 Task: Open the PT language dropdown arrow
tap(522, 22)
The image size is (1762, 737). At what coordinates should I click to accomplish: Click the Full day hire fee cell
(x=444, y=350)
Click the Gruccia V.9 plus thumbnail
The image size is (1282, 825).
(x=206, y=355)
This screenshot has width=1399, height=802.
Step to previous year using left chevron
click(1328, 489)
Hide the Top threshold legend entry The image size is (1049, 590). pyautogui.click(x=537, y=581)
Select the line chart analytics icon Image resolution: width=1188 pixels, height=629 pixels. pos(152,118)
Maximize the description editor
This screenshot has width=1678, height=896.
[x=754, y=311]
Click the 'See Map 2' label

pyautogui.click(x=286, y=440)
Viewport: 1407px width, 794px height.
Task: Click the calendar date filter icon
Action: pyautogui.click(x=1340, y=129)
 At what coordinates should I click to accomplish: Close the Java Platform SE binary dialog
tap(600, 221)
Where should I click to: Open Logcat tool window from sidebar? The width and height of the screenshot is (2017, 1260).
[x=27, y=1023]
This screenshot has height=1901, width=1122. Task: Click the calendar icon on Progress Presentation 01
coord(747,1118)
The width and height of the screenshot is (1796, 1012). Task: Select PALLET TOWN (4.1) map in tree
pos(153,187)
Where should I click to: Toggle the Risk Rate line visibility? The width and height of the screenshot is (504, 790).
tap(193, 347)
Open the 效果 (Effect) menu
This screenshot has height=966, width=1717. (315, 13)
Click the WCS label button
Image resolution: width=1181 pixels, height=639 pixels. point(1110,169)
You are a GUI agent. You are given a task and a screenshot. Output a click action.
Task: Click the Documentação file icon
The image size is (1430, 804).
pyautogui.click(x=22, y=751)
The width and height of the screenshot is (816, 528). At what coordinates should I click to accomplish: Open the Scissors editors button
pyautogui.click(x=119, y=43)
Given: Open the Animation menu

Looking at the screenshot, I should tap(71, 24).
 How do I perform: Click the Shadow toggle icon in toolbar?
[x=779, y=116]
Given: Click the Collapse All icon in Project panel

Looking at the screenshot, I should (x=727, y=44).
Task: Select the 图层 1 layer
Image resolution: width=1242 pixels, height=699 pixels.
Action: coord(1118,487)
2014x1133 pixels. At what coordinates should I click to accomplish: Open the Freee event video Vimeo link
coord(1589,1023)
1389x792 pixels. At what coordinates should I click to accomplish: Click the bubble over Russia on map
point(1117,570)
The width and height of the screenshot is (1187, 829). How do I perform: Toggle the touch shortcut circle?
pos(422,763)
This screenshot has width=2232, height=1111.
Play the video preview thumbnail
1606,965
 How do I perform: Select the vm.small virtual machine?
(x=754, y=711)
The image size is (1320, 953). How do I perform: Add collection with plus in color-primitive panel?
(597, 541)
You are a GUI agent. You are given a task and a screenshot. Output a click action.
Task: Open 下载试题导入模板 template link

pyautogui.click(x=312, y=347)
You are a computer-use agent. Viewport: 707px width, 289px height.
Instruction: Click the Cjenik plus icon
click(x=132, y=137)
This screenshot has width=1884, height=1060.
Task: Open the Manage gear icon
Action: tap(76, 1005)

**AIM OF THE TASK:**
Nothing in the material should be left out; output it exactly.

**OUTPUT FOR THIS TASK:**
 Task: Open the PT language dropdown arrow
tap(522, 22)
The image size is (1762, 737). At what coordinates should I click to accomplish: Click the Full day hire fee cell
(x=444, y=350)
Click the Gruccia V.9 plus thumbnail
The image size is (1282, 825).
(x=206, y=355)
This screenshot has width=1399, height=802.
Step to previous year using left chevron
click(1328, 489)
Hide the Top threshold legend entry The image size is (1049, 590). pyautogui.click(x=537, y=581)
Select the line chart analytics icon Image resolution: width=1188 pixels, height=629 pixels. pos(152,118)
Maximize the description editor
This screenshot has width=1678, height=896.
[x=754, y=311]
Click the 'See Map 2' label

pyautogui.click(x=286, y=440)
Viewport: 1407px width, 794px height.
Task: Click the calendar date filter icon
Action: pyautogui.click(x=1340, y=129)
 At what coordinates should I click to accomplish: Close the Java Platform SE binary dialog
tap(600, 221)
Where should I click to: Open Logcat tool window from sidebar? The width and height of the screenshot is (2017, 1260).
[x=27, y=1023]
This screenshot has height=1901, width=1122. Task: Click the calendar icon on Progress Presentation 01
coord(747,1118)
The width and height of the screenshot is (1796, 1012). Task: Select PALLET TOWN (4.1) map in tree
pos(153,187)
Where should I click to: Toggle the Risk Rate line visibility? The width and height of the screenshot is (504, 790).
tap(193, 347)
Open the 效果 (Effect) menu
This screenshot has height=966, width=1717. (315, 13)
Click the WCS label button
Image resolution: width=1181 pixels, height=639 pixels. point(1110,169)
You are a GUI agent. You are given a task and a screenshot. Output a click action.
Task: Click the Documentação file icon
The image size is (1430, 804).
pyautogui.click(x=22, y=751)
The width and height of the screenshot is (816, 528). At what coordinates should I click to accomplish: Open the Scissors editors button
pyautogui.click(x=119, y=43)
Given: Open the Animation menu

Looking at the screenshot, I should tap(71, 24).
 How do I perform: Click the Shadow toggle icon in toolbar?
[x=779, y=116]
Given: Click the Collapse All icon in Project panel

Looking at the screenshot, I should (x=727, y=44).
Task: Select the 图层 1 layer
Image resolution: width=1242 pixels, height=699 pixels.
Action: coord(1118,487)
2014x1133 pixels. At what coordinates should I click to accomplish: Open the Freee event video Vimeo link
coord(1589,1023)
1389x792 pixels. At what coordinates should I click to accomplish: Click the bubble over Russia on map
point(1117,570)
The width and height of the screenshot is (1187, 829). How do I perform: Toggle the touch shortcut circle?
pos(422,763)
This screenshot has width=2232, height=1111.
Play the video preview thumbnail
1606,965
 How do I perform: Select the vm.small virtual machine?
(x=754, y=711)
The image size is (1320, 953). How do I perform: Add collection with plus in color-primitive panel?
(597, 541)
You are a GUI agent. You are given a task and a screenshot. Output a click action.
Task: Open 下载试题导入模板 template link

pyautogui.click(x=312, y=347)
You are a computer-use agent. Viewport: 707px width, 289px height.
Instruction: Click the Cjenik plus icon
click(x=132, y=137)
This screenshot has width=1884, height=1060.
Task: Open the Manage gear icon
Action: tap(76, 1005)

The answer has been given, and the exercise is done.